Plugin-navn | WordPress Shortcode Button plugin |
---|---|
Type of Vulnerability | Lagret XSS |
CVE Number | CVE-2025-10194 |
Hastighed | Lav |
CVE Publish Date | 2025-10-15 |
Source URL | CVE-2025-10194 |
Shortcode Button (<= 1.1.9) — Authenticated Contributor Stored XSS (CVE-2025-10194): What WordPress Site Owners Must Do
Dato: 2025-10-15
Forfatter: WP-Firewall Security Team
Oversigt: An authenticated stored cross-site scripting (XSS) vulnerability affecting the Shortcode Button plugin (versions <= 1.1.9, tracked as CVE-2025-10194) allows a low-privileged user (Contributor) to inject JavaScript that is stored and executed when other users view content. This post explains the technical root cause, real-world impact, step-by-step mitigation for site owners, developer fixes, detection techniques, and how WP-Firewall can protect your sites — including how to get started with our free plan.
TL;DR
- Vulnerability: Stored Cross-Site Scripting (XSS) in Shortcode Button <= 1.1.9.
- CVE: CVE-2025-10194.
- Required privilege: Contributor (authenticated user with ability to add or edit posts).
- Risk: Arbitrary JavaScript execution in the context of site visitors or administrators depending on where the plugin renders content; can lead to session theft, content defacement, redirect to malware, or admin takeover.
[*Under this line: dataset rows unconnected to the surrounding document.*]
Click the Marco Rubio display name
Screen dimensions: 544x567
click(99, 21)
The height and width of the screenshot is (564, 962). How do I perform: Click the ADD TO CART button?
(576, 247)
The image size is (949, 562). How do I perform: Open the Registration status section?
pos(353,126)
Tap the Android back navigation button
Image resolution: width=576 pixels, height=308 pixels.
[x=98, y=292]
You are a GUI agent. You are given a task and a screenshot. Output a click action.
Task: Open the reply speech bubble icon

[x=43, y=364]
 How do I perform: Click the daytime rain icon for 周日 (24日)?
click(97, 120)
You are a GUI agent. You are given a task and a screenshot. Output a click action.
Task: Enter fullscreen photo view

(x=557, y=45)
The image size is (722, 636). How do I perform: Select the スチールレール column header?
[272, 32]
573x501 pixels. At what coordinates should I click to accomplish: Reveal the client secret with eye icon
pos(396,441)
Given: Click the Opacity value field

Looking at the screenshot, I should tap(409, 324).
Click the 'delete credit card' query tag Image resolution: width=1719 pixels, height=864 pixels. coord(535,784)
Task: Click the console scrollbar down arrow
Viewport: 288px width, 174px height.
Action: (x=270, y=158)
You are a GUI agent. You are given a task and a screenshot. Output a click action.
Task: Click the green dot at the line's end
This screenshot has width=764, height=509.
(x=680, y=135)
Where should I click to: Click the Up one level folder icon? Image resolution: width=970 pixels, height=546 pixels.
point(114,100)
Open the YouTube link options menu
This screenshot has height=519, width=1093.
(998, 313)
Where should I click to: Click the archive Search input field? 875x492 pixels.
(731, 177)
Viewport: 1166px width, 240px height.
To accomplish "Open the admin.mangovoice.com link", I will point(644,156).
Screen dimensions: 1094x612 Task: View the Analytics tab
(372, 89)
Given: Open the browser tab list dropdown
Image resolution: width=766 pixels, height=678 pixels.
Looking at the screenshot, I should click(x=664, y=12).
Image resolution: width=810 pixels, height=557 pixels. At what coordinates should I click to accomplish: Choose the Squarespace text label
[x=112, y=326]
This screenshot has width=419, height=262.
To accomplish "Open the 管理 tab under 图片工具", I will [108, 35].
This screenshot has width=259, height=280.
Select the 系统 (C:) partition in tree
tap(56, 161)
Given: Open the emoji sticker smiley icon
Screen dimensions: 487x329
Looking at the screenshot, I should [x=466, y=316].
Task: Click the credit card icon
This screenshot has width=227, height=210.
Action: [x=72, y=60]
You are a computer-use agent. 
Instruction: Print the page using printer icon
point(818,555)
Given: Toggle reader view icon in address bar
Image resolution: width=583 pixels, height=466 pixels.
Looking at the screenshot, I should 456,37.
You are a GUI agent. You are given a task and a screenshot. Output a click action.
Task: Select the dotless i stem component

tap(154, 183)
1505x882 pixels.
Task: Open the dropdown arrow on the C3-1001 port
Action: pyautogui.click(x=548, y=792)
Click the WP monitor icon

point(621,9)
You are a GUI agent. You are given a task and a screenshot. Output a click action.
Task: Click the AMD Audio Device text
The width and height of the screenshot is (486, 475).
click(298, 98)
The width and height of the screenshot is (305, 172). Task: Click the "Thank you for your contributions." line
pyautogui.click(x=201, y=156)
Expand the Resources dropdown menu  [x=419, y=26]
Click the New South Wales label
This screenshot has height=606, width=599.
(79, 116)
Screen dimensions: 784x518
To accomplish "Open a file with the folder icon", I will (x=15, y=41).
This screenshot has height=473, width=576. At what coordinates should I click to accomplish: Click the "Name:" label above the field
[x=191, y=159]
- Official fix: Not available at time of disclosure.
- Immediate actions: Remove/disable plugin if you don’t need it; restrict contributor capabilities; audit and sanitize content; deploy virtual patching (WAF rule) — we include recommended rules and detection patterns below.
- Long-term: Patch plugin when an official update is released or apply secure coding fixes in plugin code.
Why this matters (practical explanation)
Most WordPress site owners trust that only high-privilege accounts (Administrators) can insert dangerous markup that executes code. But shortcodes introduce a special case: plugins parse shortcode attributes and render HTML in post content and sometimes in the admin UI. If a plugin fails to sanitize or escape shortcode attributes when saving or rendering, a low-privileged authenticated user (a Contributor) can embed JavaScript that ends up stored in the database and executes later when anyone views that page — including Editors and Administrators. That’s a stored XSS.
An attacker with a Contributor account can:
- Insert a malicious shortcode into a post or page they control that stores JavaScript in the database.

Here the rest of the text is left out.